• _DO THIS_
Render every line of the items below as a JSON list of strings, one string per line and no blank lines. Leave the pictures out of the answer.

• _DATASET EXTRACT_
* START *

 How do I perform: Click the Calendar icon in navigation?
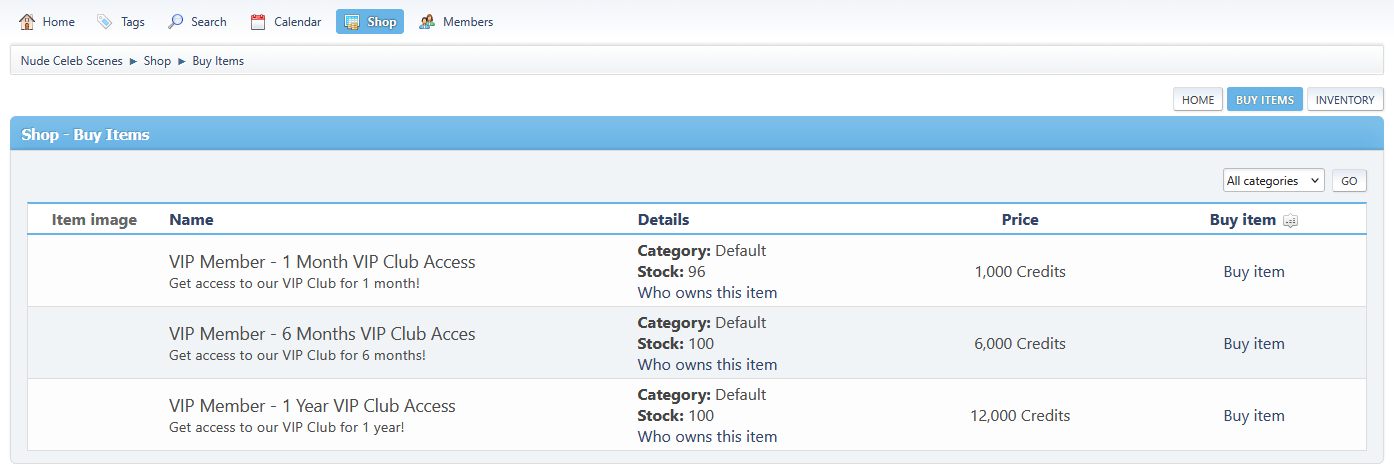point(258,22)
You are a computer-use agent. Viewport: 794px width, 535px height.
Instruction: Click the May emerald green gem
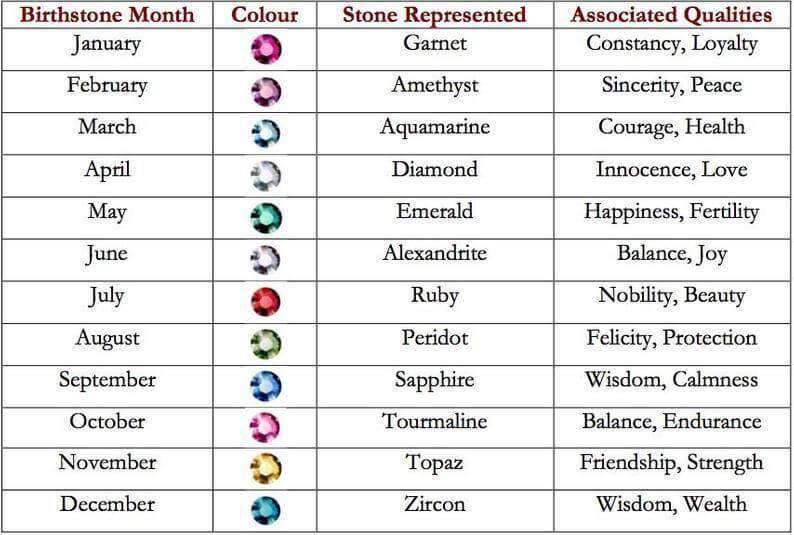[266, 218]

* END *

• _PROBLEM SOLUTION_
[
  " How do I perform: Click the Calendar icon in navigation?",
  "point(258,22)",
  "You are a computer-use agent. Viewport: 794px width, 535px height.",
  "Instruction: Click the May emerald green gem",
  "[266, 218]"
]